Boffman had attended a party the day before and had last been seen driving her car, which was found running with the keys still in the ignition, according to reports. Boffman’s purse and identification were left at home.
Marizela Perez was 18 when she went missing in 2011.
Perez, a freshman at the University of Washington, was reportedly on medication for depression at the time she went missing. She had recently broken up with a boyfriend, but her loved ones said it was out of character for the aspiring chemist to disappear.
“She wanted to be a lot of things,” Perez’s cousin, Michelle Seth, told KIRO-TV.

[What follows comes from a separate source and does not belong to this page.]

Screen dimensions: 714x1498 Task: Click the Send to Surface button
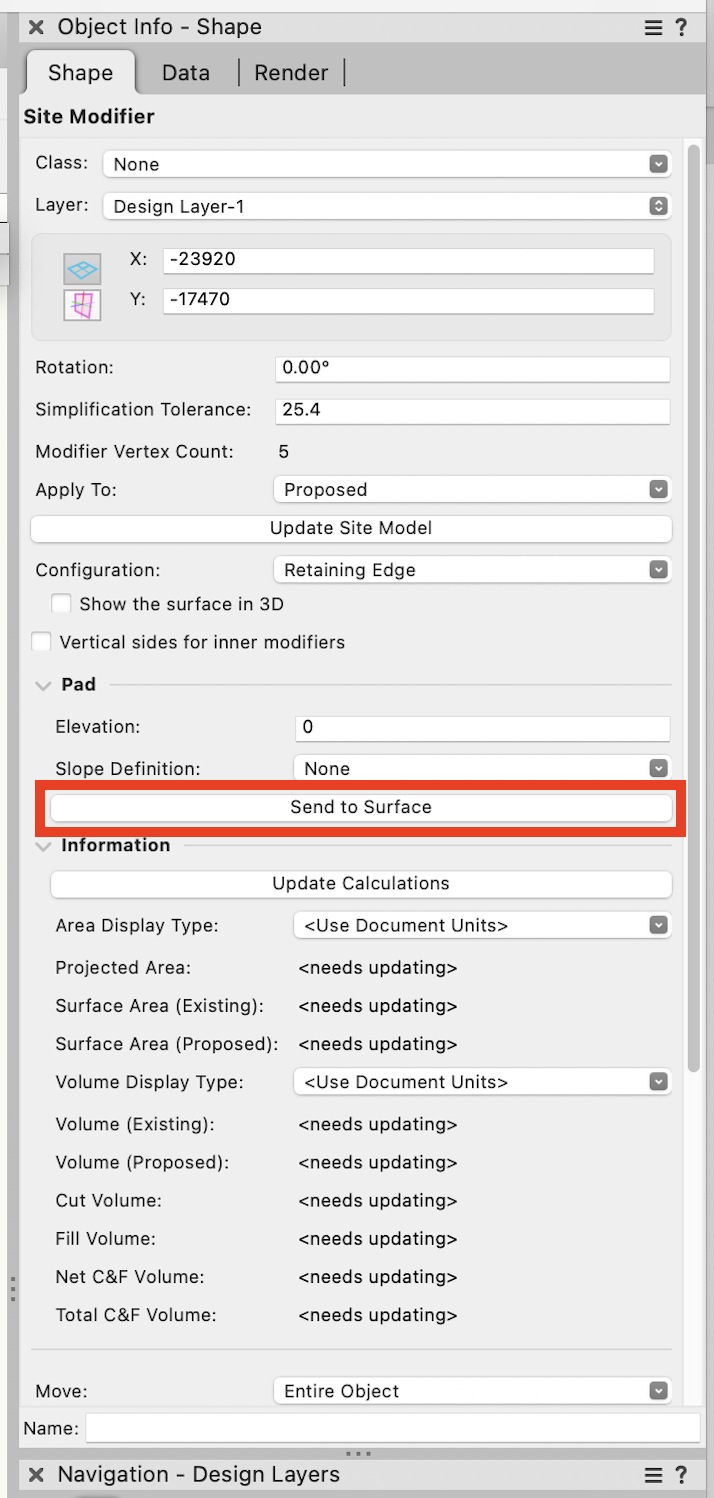[361, 807]
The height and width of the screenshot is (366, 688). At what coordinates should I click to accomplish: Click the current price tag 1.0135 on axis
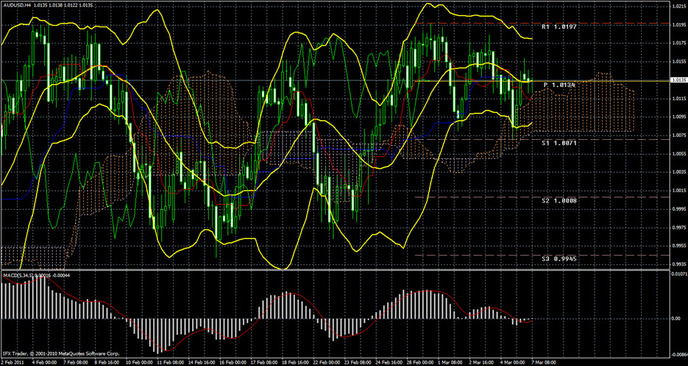point(679,80)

Marsha Brantley, 50, was reportedly in the process of filing for divorce from her husband when she disappeared in 2009.
The Tennessee woman’s husband was indicted twice for her murder, but the charges were dismissed before the case could go to trial. Brantley’s body was never found and investigators have said without physical evidence, there’s no way to prove she is even dead. Brantley's husband's attorney has said that his client is innocent.
Sharon Eugenia Davis was 51 when she went missing from Dallas, Texas, in 2001.
The school teacher had filed for divorce two days before she vanished. Davis’ car was found abandoned five days after she went missing. Its window was broken and had been wiped clean of fingerprints, according to the Charley Project, which profiles missing people. No arrests have ever been made in her disappearance.
As of December 2017, 322,865 women and girls were considered missing in the U.S., according to the FBI’s National Crime Information Center.